PROBLEM:
Begin at the line holding "You are a GUI" and set down exactly each line through the last one below, omitting pictures. Include nothing else.

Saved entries
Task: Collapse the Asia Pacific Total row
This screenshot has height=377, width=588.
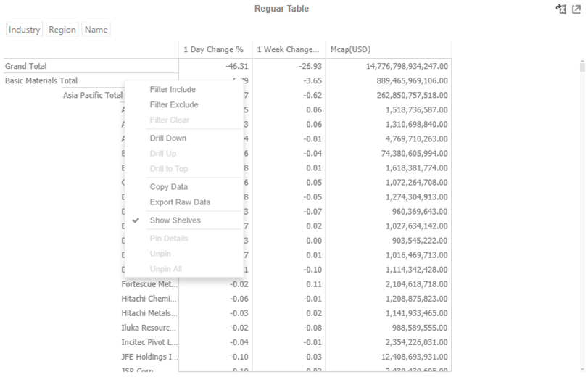Action: click(92, 95)
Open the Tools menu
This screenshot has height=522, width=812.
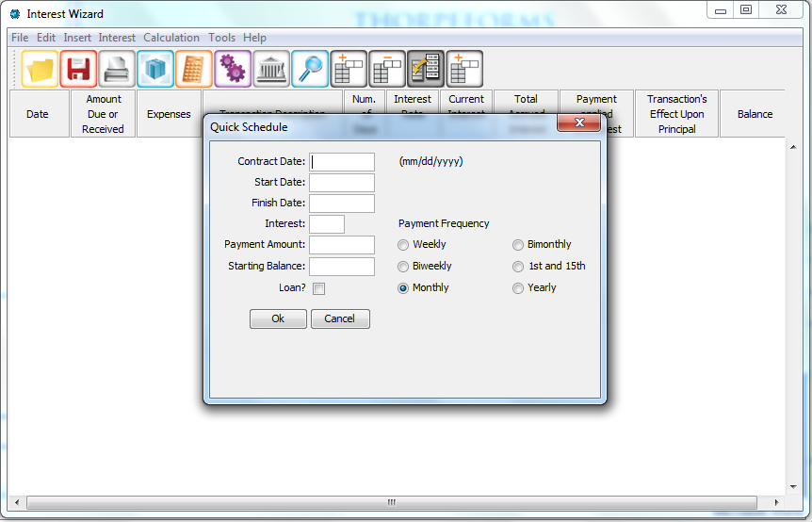click(222, 38)
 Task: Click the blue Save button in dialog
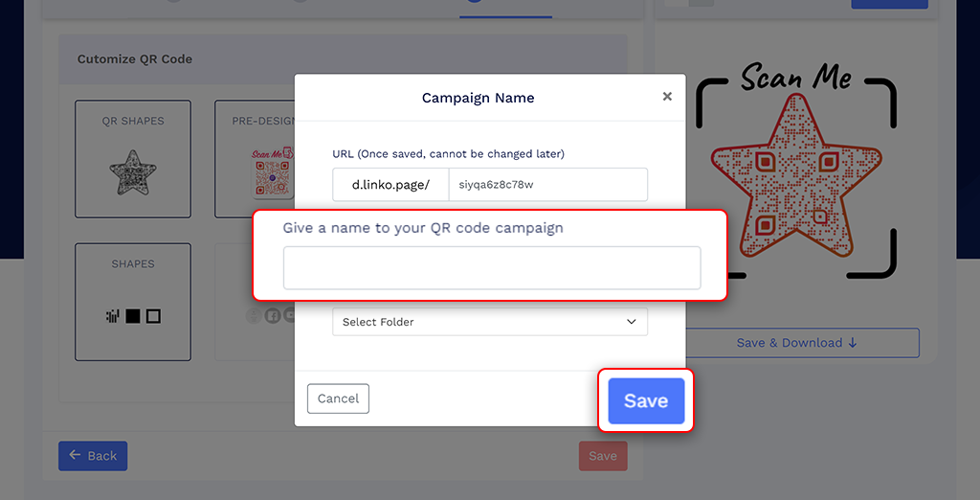(x=646, y=400)

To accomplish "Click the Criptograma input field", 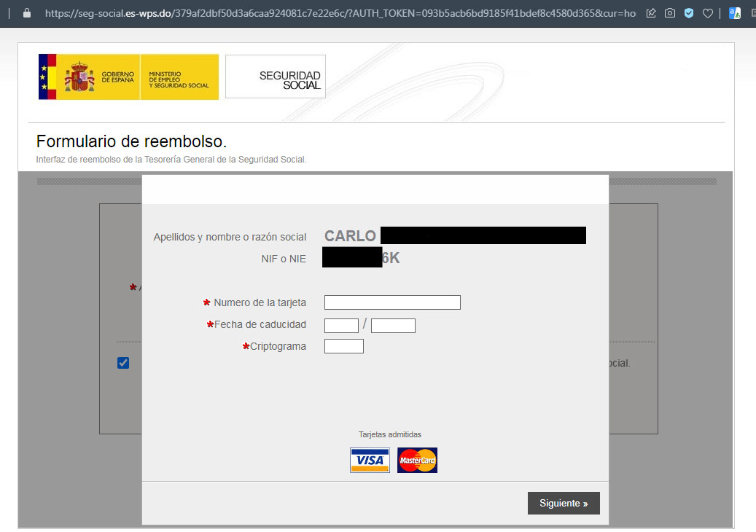I will tap(343, 346).
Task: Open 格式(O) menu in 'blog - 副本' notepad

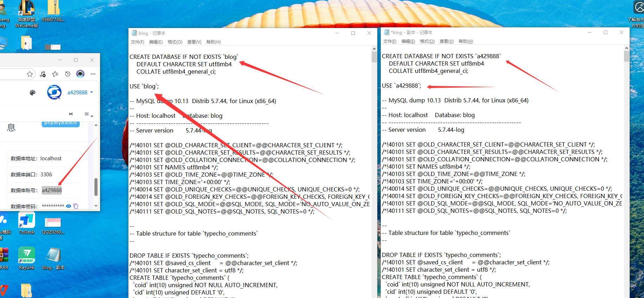Action: click(x=427, y=41)
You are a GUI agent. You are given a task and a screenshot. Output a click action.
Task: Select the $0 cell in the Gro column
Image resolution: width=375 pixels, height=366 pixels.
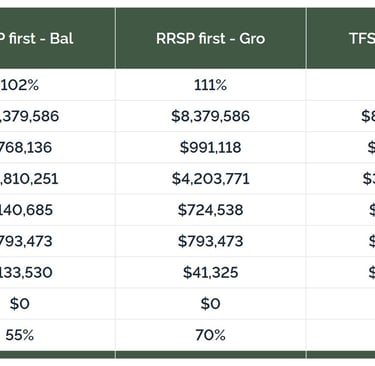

REPLY TO THE TASK:
You are a GUI agent. You are given a task and a screenshot. Output a click action.
Task: Select the $0 cell in the Gro column
Image resolution: width=375 pixels, height=366 pixels.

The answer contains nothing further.